Téléviseur Sony Z9J // Source : Sony

À quoi sert la 8K en 2021 ?

En l’absence de films, séries et autres vidéos 8K, le Z9J doit compenser. Pour cela, il s’appuie sur un traitement pointu, articulé autour d’une intelligence artificielle qui travaille de manière individuelle sur différentes composantes de l’image (appelés objets). En réalité, la télévision profite de tout l’héritage accumulé ces dernières années, quand il fallait déjà réaliser un important travail de mise à l’échelle pour adapter des flux anciens (des vidéos en basse qualité) à des dalles associant des millions de pixels. Finalement, aujourd’hui, un téléviseur 8K se trouve dans la même situation qu’un spécimen 4K il y a quelques années : il lui faut sublimer des contenus pour lesquels il a trop de ressources, ce qui implique une adaptation idéale pour occuper ces pixels en trop.

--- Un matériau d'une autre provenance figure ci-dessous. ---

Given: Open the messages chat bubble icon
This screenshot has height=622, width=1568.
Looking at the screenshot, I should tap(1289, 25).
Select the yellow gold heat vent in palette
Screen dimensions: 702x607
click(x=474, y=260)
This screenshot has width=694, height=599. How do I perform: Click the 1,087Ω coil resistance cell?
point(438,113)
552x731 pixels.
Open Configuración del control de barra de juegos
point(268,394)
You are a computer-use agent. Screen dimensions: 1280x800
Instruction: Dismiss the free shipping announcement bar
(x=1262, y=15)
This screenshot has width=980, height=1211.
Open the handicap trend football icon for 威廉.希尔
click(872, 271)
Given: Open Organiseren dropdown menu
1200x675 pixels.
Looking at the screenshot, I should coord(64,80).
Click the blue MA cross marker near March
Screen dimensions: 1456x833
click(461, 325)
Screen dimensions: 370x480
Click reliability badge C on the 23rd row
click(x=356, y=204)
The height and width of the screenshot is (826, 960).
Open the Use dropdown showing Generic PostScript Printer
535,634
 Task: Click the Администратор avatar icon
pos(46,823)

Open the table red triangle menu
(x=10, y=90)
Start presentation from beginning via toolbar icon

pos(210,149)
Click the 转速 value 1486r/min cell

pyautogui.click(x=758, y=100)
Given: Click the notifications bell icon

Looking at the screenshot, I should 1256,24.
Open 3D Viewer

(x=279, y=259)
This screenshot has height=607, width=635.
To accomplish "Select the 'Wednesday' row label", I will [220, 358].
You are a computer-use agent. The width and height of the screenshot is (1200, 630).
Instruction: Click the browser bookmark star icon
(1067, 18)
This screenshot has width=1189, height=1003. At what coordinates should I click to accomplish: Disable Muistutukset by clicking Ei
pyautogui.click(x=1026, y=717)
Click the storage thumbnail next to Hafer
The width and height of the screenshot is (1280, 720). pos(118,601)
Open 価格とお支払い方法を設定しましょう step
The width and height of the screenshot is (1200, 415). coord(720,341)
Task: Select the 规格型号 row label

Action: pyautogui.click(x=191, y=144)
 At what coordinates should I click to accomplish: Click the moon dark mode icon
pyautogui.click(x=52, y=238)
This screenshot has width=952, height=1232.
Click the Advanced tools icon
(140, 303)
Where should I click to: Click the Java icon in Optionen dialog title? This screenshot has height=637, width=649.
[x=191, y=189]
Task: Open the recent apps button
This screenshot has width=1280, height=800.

À l’usage, on ne saurait faire la différence entre un flux affiché sur un téléviseur 4K et le même affiché sur un téléviseur 8K — à traitement d’image équivalent. C’est une preuve que le processeur travaille bien. Tout juste un téléviseur 8K pourra se permettre un affichage un peu plus fin — surtout en se rapprochant du téléviseur. C’est d’ailleurs un (rare) argument en faveur de cette technologie d’affichage. Plus la définition est grande, plus on peut se rapprocher de l’image — ou agrandir la diagonale sans besoin de reculer son canapé. Attention quand même, le Z9J est très, très lumineux (puissance supérieure à  1 500 nits, ce qui peut vite éblouir).

On conseillera plutôt un téléviseur OLED de taille équivalente

Bref, le Z9J est avant tout un excellent téléviseur 4K. Il est à l’aise avec les films et séries grâce à son exceptionnelle calibration d’usine (pas besoin de retouches pour en prendre plein les yeux, y compris en HDR ou en Dolby Vision). Il assure de très bonnes prestations avec les jeux vidéo grâce à ses ports HDMI 2.1 (même s’il n’est pas encore compatible avec la technologie VRR) — d’autant qu’une dalle de 75 pouces permet de (vraiment) renforcer l’immersion. Le système d’exploitation Google TV assure une expérience utilisateur très confortable, avec un accès immédiat aux applications les plus populaires (Netflix, MyCanal, Disney+…). Enfin, et c’est assez rare pour être souligné, ses performances sonores sont très convaincantes : la technologie propriétaire Sony Acoustic Multi Audio permet une belle réserve de puissance tandis que, encore une fois, la taille permet une ouverture horizontale très large.

Néanmoins, le Z9J doit composer avec un problème de taille : ce prix de 5 990 euros, quand les téléviseurs OLED 77 pouces de LG sont désormais proposés sous la barre des 3 500 euros. Si vous pouvez vous permettre d’investir une telle somme dans un téléviseur, on conseillera plutôt un modèle OLED de taille équivalente (vous trouverez des suggestions dans notre guide). D’autant que le rétroéclairage du Z9J est toujours perfectible. Il y a encore des traces de blooming — halo qui apparait autour d’éléments lumineux sur des portions sombres (par exemple, des sous-titres blancs sur une bande noire) –, un défaut qui n’existe pas avec la technologie OLED.